Hazard Pointer is a technique used to handle the problem of safely releasing memory in data structures shared by multiple threads and to address the ABA problem. The idea is that each thread can reserve one address for a node (one for each instance of the queue) that it needs to protect from deletion (or ABA replacement) during push/pop/is_empty operations. Instead of freeing a node (free()), a thread adds its address to its set of retired addresses and periodically reviews this set, freeing addresses that are not reserved.

The HazardPointer structure should consist of:

  • an array containing an atomic pointer for each thread – containing the "reserved" address of the node by the thread;
  • an array of sets of pointers for each thread – addresses "retired" (withdrawn) for later release;

The implementation consists of the following methods:

  • void HazardPointer_register(int thread_id, int num_threads) – registers a thread with the identifier thread_id.
  • void HazardPointer_initialize(HazardPointer* hp) – initializes the structure (already allocated): all reserved addresses are set to NULL.
  • void HazardPointer_finalize(HazardPointer* hp) – clears all reservations, frees memory allocated by the structure's methods, and releases all addresses from the retired array (does not free the HazardPointer structure itself).
  • void* HazardPointer_protect(HazardPointer* hp, const AtomicPtr* atom) – saves the address read from atom in the reserved addresses array at the index thread_id and returns it (overwriting an existing reservation if there was one for thread_id).
  • void HazardPointer_clear(HazardPointer* hp) – removes the reservation, i.e., sets the address at the index thread_id to NULL.
  • void HazardPointer_retire(HazardPointer* hp, void* ptr) – adds ptr to the set of retired addresses, for which the thread with thread_id is responsible for freeing. Then, if the size of the retired set exceeds the threshold defined by the constant RETIRED_THRESHOLD (e.g., MAX_THREADS), it reviews all addresses in its set and frees (free()) those that are not reserved by any thread (also removing them from the set).

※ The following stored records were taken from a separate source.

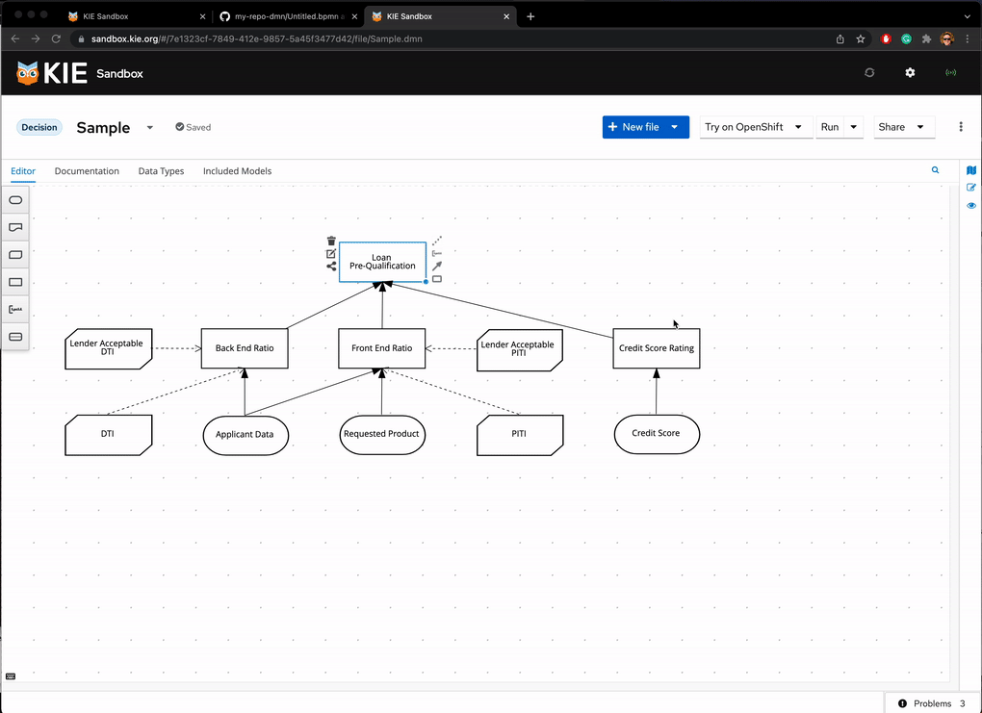Click the sync refresh icon in the header
The height and width of the screenshot is (713, 982).
[869, 73]
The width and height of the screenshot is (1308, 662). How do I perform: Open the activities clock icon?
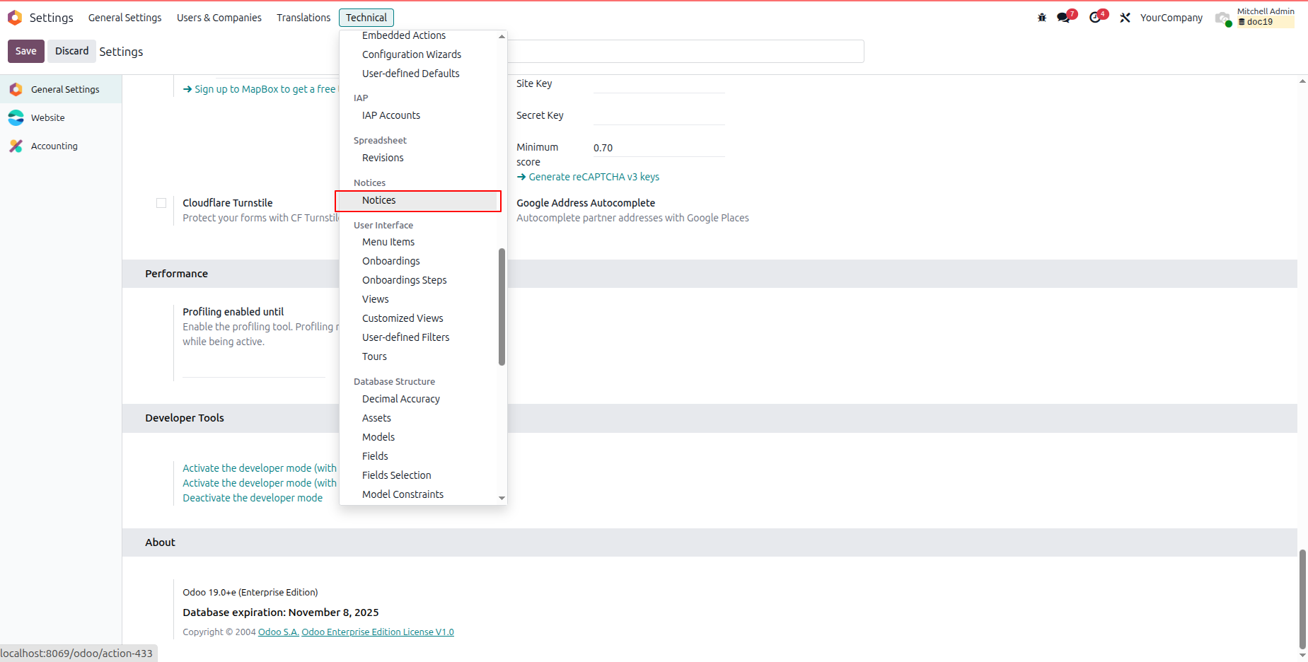1096,18
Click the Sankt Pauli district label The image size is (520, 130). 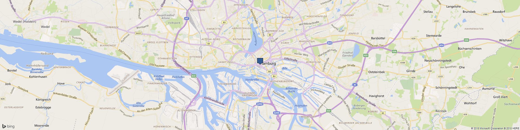(226, 62)
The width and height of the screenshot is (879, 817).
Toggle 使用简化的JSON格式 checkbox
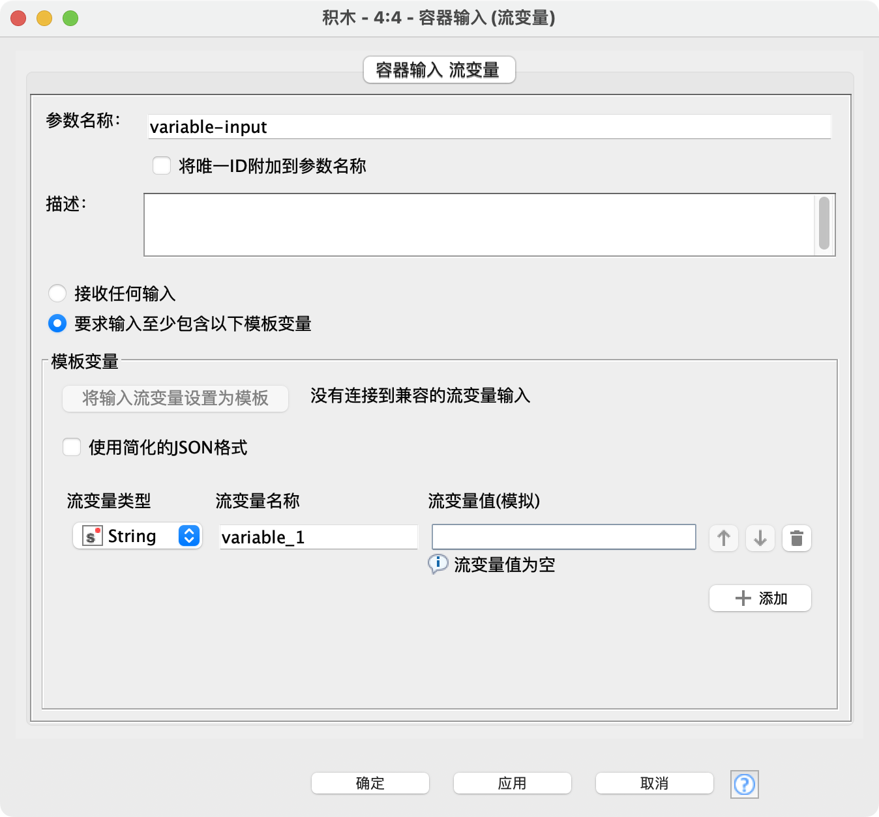(x=72, y=447)
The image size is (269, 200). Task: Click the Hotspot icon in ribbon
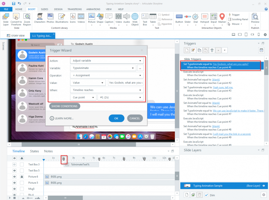pos(204,19)
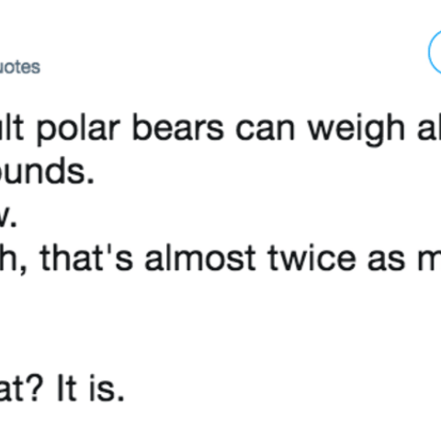Select the word "bears" in the tweet
This screenshot has width=441, height=441.
[178, 128]
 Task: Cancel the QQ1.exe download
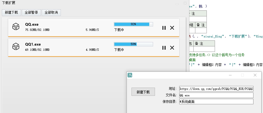(172, 48)
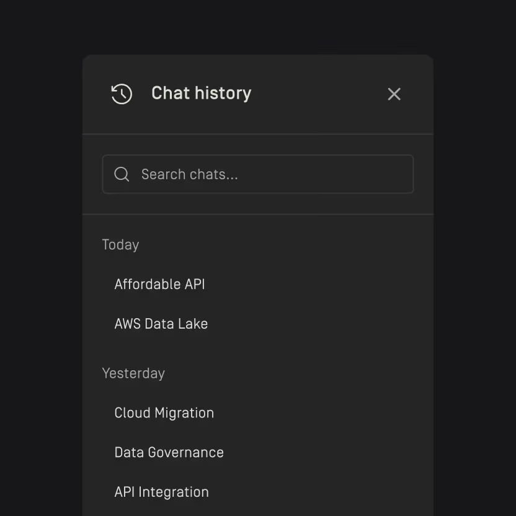Click the search icon inside the search bar

tap(122, 174)
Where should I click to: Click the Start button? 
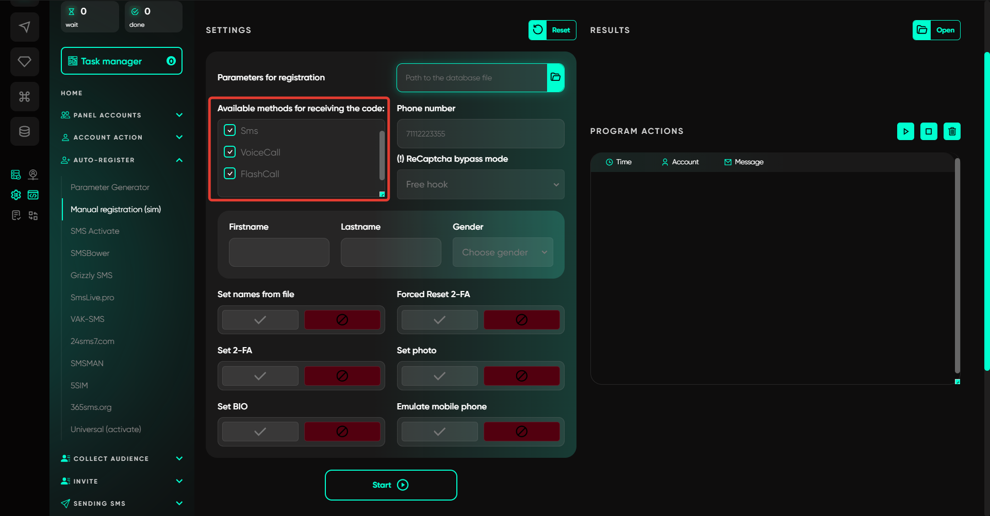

Users of queues using HazardPointer have to guarantee that each thread will call HazardPointer_register with a unique thread_id (an integer from the range [0, num_threads)) before performing any push/pop/is_empty operation on the queue, with the same num_threads for all threads.

The function <queue>_new (thus also HazardPointer_initialize) can be called by users before HazardPointer_register.

ATTENTION:

num_threads <= MAX_THREADS, where MAX_THREAD = 128.